***** Teks Halaman

Hak Keenam HAK SUAMI ISTRI
Hak Keenam
HAK
SUAMI ISTRI
Pernikahan
memiliki dampak dan konsekwensi yang sangat besar. Dia merupakan ikatan antara
suami istri yang menuntut setiap mereka untuk memenuhi hak-hak pasangannya,
baik hak fisik, hak sosial dan hak harta.
Maka
wajib bagi pasangan suami istri untuk memperlakukan pasangannya dengan baik
(ma’ruf) dan memenuhi haknya yang merupakan kewajibannya dengan penuh
keikhlasan dan kemudahan tidak dengan perasaan berat dan ditunda-tunda. Allah
ta’ala berfirman:
''Dan pergaulilah mereka (istri-istri) dengan
cara yang ma’ruf." (An Nisa: 19).
"Dan
para wanita mempunyai hak yang seimbang dengan kewajibannya menurut cara yang
ma’ruf. Akan tetapi para suami, mempunyai satu tingkatan kelebihan daripada
istrinya." (Al Baqarah: 228).
Bagi
seorang istri wajib baginya untuk memenuhi segala hak suaminya yang merupakan
kewajiban bagi dirinya. Jika setiap pasangan suami istri melakukan segala
kewajibannya masing-masing maka kehidupan mereka akan bahagia dan rumah tangganya
akan tetap harmonis dan jika yang terjadi sebaliknya maka akan timbul berbagai
macam pertikaian dan kehidupan mereka menjadi tidak harmonis.
Banyak
nash-nash yang menganjurkan kita untuk berbuat baik terhadap istri dan
memperhatikan keadaannya. Mengharapkan kesempurnaan tanpa cacat dalam dirinya
adalah sebuah kemustahilan, Rasulullah shallallahu ‘alaihi wa sallam
bersabda:
(( اِسْتَوْصُوا
بِالنِّسَاءِ خَيْراً فَإِنَّ الْمَرْأَةَ خُلِقَتْ مِنْ ضِلَعٍ وَإِنَّ أَعْوَجَ
مَا فِي الضِّلَعِ أَعْلاَهُ فَإِنْ ذَهَبْتَ تُقِيْمَهُ كَسَرْتَهُ وَإِنْ
تَرَكْتَهُ لَمْ يَزَلْ أَعْوَجَ فَاسْتَوْصُوا بِالنِّسَاءِ ))

**********
***** Isi Data

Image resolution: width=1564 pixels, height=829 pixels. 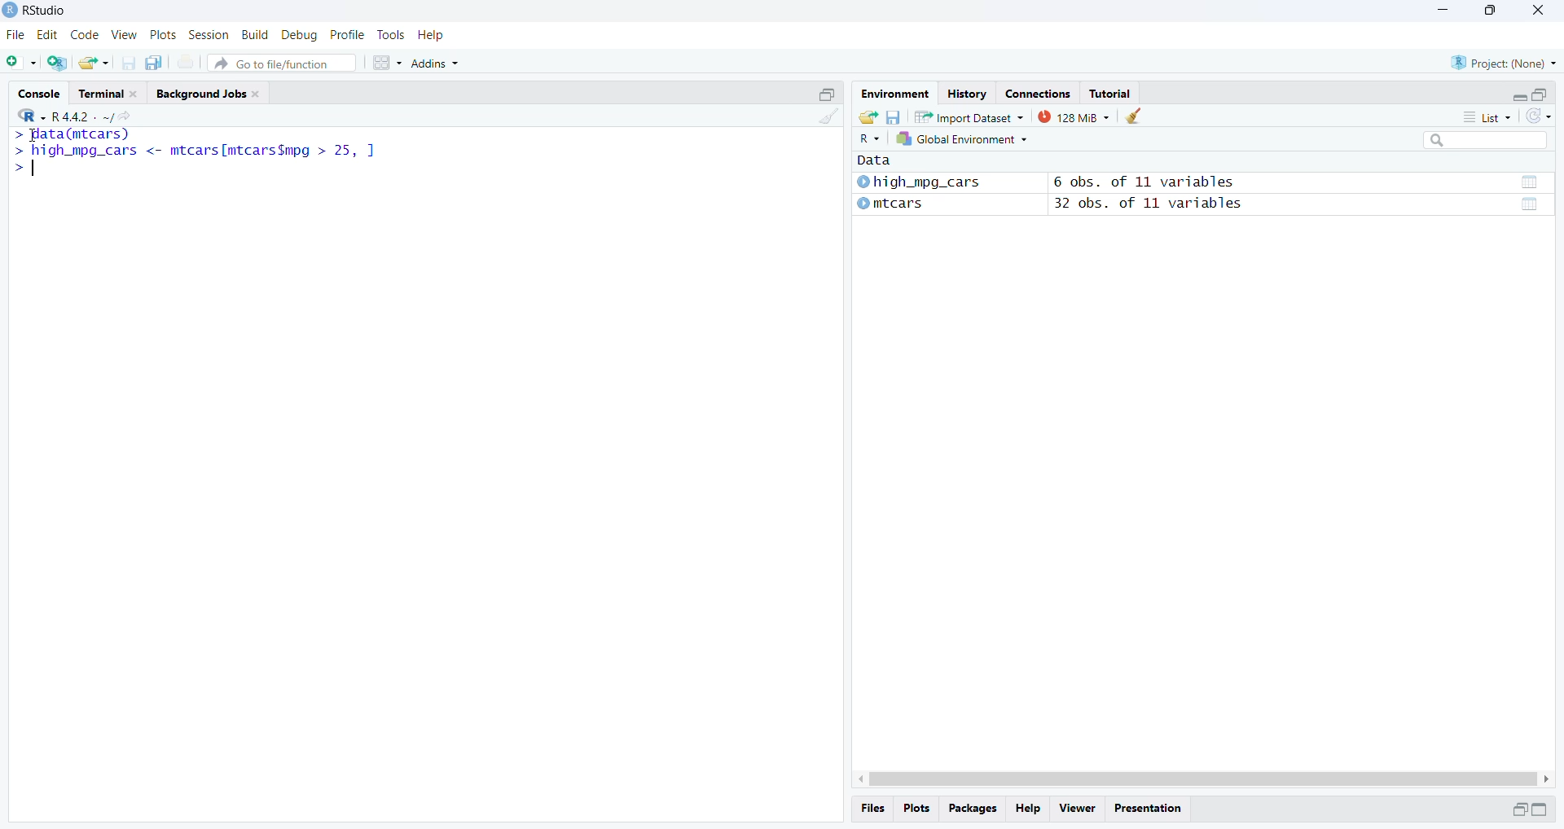 What do you see at coordinates (39, 92) in the screenshot?
I see `Console` at bounding box center [39, 92].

**********

*Tujuan Latihan:*
Ubah paragraf dalam teks tentang hak suami istri yang diawali "Bagi seorang istri wajib baginya" menjadi daftar poin singkat yang tetap memuat fakta utamanya.

*Hasil Tugas:*
- Seorang istri wajib memenuhi segala hak suaminya karena itu merupakan kewajibannya.
- Jika setiap pasangan suami istri menjalankan kewajiban masing-masing, hidup mereka bahagia dan rumah tangganya tetap harmonis.
- Jika sebaliknya, akan timbul berbagai pertikaian dan hidup mereka menjadi tidak harmonis.